Elon Musk had earlier cracked the whip on Twitter employees with hundreds quitting after he took over the micro-blogging site. Recently, he shared a list of productivity hacks with the staff.
After taking over Twitter, Elon Musk reportedly sent an email to his employees listing out his six rules of productivity which he expects them to follow. The email, which has been leaked on social media, offers some “productivity recommendations” such as avoiding meetings and use of nonsense words during the office hours.
Musk is known to have sent similar emails to his employees at SpaceX, Tesla and his other companies.
Here are the 6 productivity rules that the tech billionaire listed:
1.) Avoid large meetings
“Excessive meetings are the blight of big companies and almost always get worse over time. Please get (out) of all large meetings, unless you’re certain they are providing value to the whole audience, in which case keep them very short.”
2.) Elon Musk said Get rid of frequent meetings
“Also get rid of frequent meetings, unless you are dealing with an extremely urgent matter. Meeting frequency should drop rapidly once the urgent matter is resolved.”
3.) Walk out of meetings and calls if you are not adding value
“Walk out of a meeting or drop off a call as soon as it is obvious you aren’t adding value. It is not rude to leave, it is rude to make someone stay and waste their time.”
4.) Don’t use jargon
“Don’t use acronyms or nonsense words for objects, software or processes at Tesla. In general, anything that requires an explanation inhibits communication. We don’t want people to have to memorize a glossary just to function at Tesla.”
5.) Communicate directly
“Communication should travel via the shortest path necessary to get the job done, not through the ‘chain of command’. Any manager who attempts to enforce chain of command communication will soon find themselves working elsewhere.

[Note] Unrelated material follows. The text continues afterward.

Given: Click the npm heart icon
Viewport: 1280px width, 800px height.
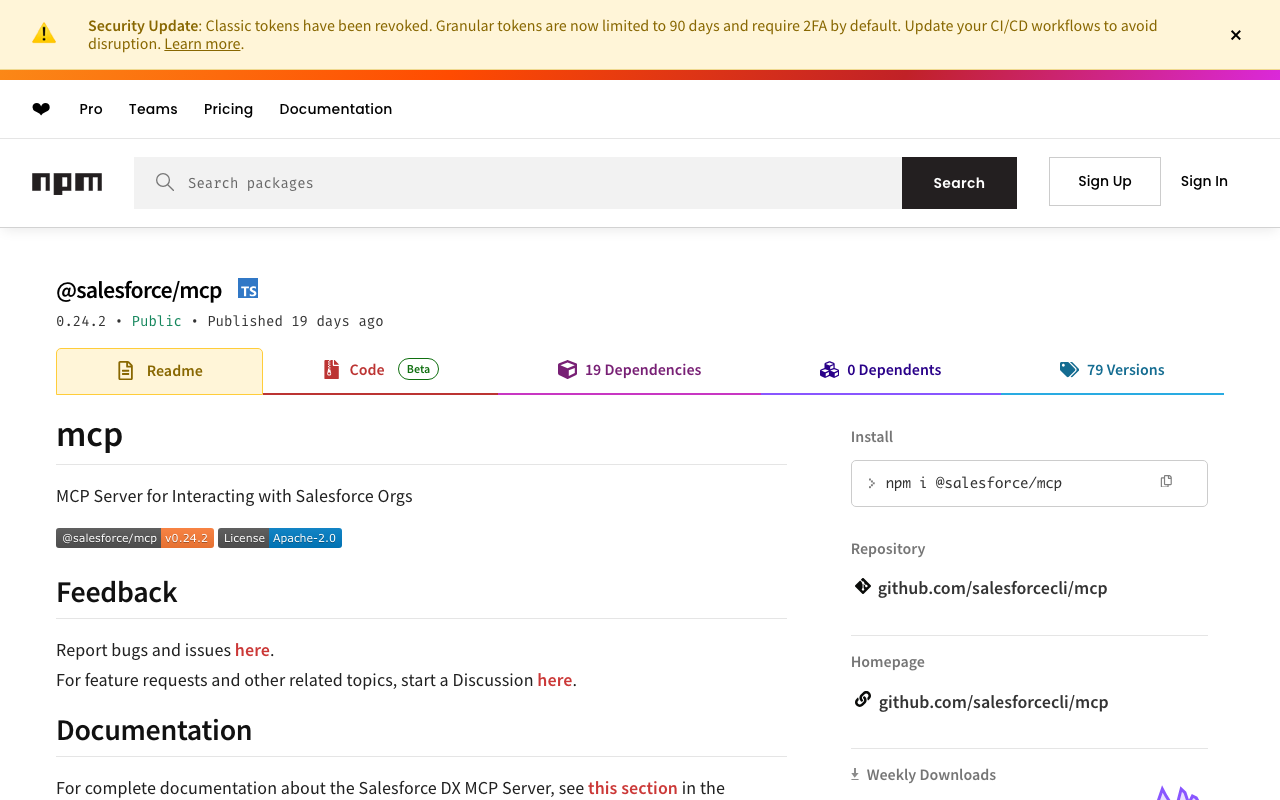Looking at the screenshot, I should pos(41,109).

“A major source of issues is poor communication between depts. The way to solve this is allow free flow of information between all levels. If, in order to get something done between depts, an individual contributor has to talk to their manager, who talks to a director, who talks to a VP, who talks to another VP, who talks to a director, who talks to a manager, who talks to someone doing the actual work, then super dumb things will happen. It must be ok for people to talk directly and just make the right thing happen.”
6.) He said Follow logic, not rules.
“In general, always pick common sense as your guide. If following a ‘company rule’ is obviously ridiculous in a particular situation, such that it would make for a great Dilbert cartoon, then the rule should change.”